Anche Fariba e Yulduz Hashimi hanno trovato in Italia accoglienza ed attenzione umana e tecnica per iniziativa di Road to Equality, l’associazione benefica fondata da Alessandra Cappellotto, già Campionessa del Mondo su strada nel 1997 a San Sebastián.
Alessandra Cappellotto è lì con loro e quando l’abbraccio tra le due sorelle si scioglie lei le riporta alla realtà con parole gentili e una carezza sulle guance.
“Ho vinto per i diritti delle donne afgane” dice ai giornalisti anche Fariba Hashimi prima di alzare al cielo la bicicletta gialla e salire sul podio ad indossare la maglia tricolore afgana, con i colori nero, rosso e verde.
E mentre il pubblico applaude lei, Fariba Hashimi, campionessa afgana di ciclismo su strada 2022, tiene in mano un mazzo di fiori gialli e guarda lontano, apparentemente estraniata, lo sguardo assorto.
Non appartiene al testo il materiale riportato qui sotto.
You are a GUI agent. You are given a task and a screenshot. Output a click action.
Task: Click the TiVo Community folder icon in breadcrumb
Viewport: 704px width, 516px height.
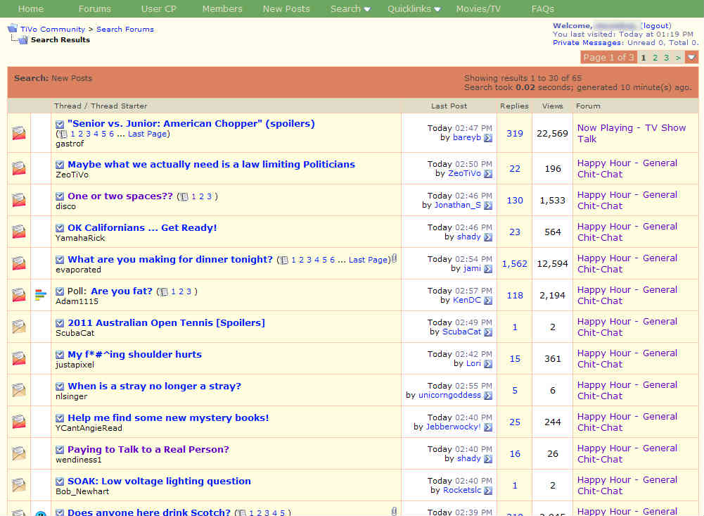click(x=13, y=29)
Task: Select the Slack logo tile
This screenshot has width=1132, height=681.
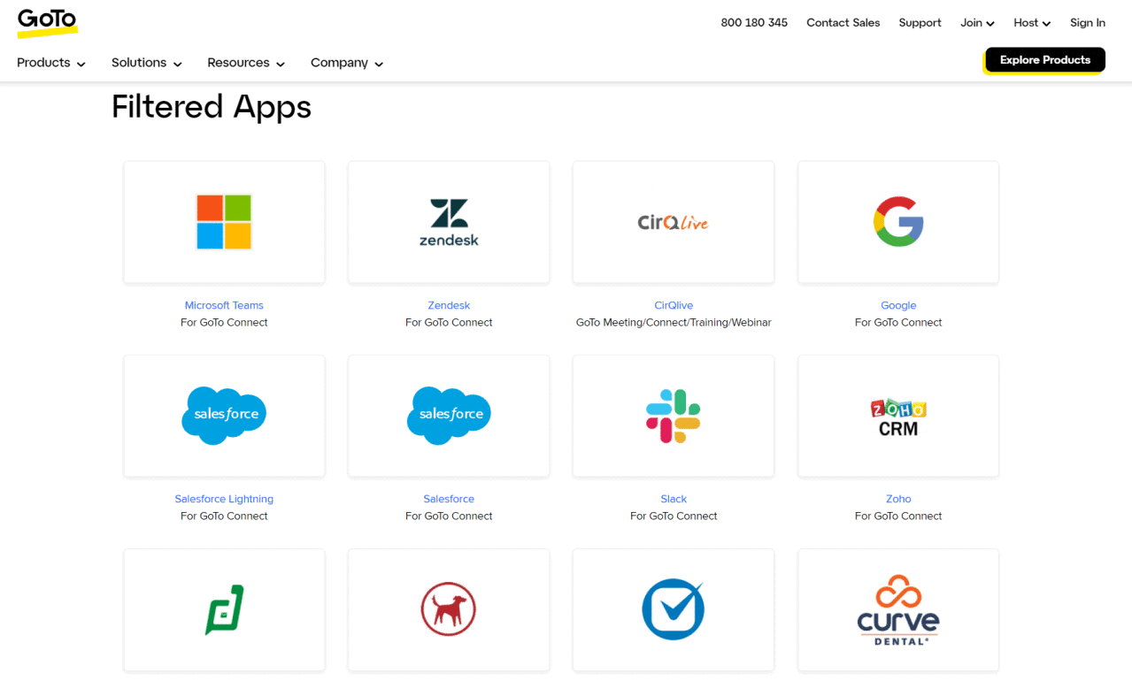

Forse sta pensando alle strade del World Tour su cui pedalerà dal prossimo anno (è stata ingaggiata proprio dalla Israel), o forse un pensiero vola al passato, alle strade dell’Afghanistan dove tutte le ragazze che hanno partecipato alla corsa di Aigle hanno fatto le prime pedalate in sella a biciclette un po’ arrangiate nei dintorni di Kabul, ad Herat o nella valle del Bamyan, terra grigia bruciata dai venti gelidi che soffiano in inverno dall’Hindukush.
QUESTO VELO (di Bahar Saeed – poetessa afgana)
Questo velo non può nascondermi.
Sono Sole. Brillo attraverso la tela della tenda.
Non può eclissare la mia luce, nemmeno il buio più oscuro.
L’uomo pio non mi indurrebbe a velarmi
se non fosse così devotamente, così devotamente, fragile.
O popolo della Terra del Cammino!
Ditemi, come fanno a sviarvi i miei capelli?
Non vedo alcun senso nella saggezza che vendete
oh, siete voi che mi avete fatto il torto, perché dovrei essere io a bruciare nell’inferno?
Mi rifiuto di essere castigata, di abbassare la testa
piegarmi per il bene delle vostre deboli gambe
Uomini di Dio! Distogliete i vostri occhi dal mio viso.
Andate e nascondete la debolezza del vostro essere
velate, velate la vostra fede che appassisce.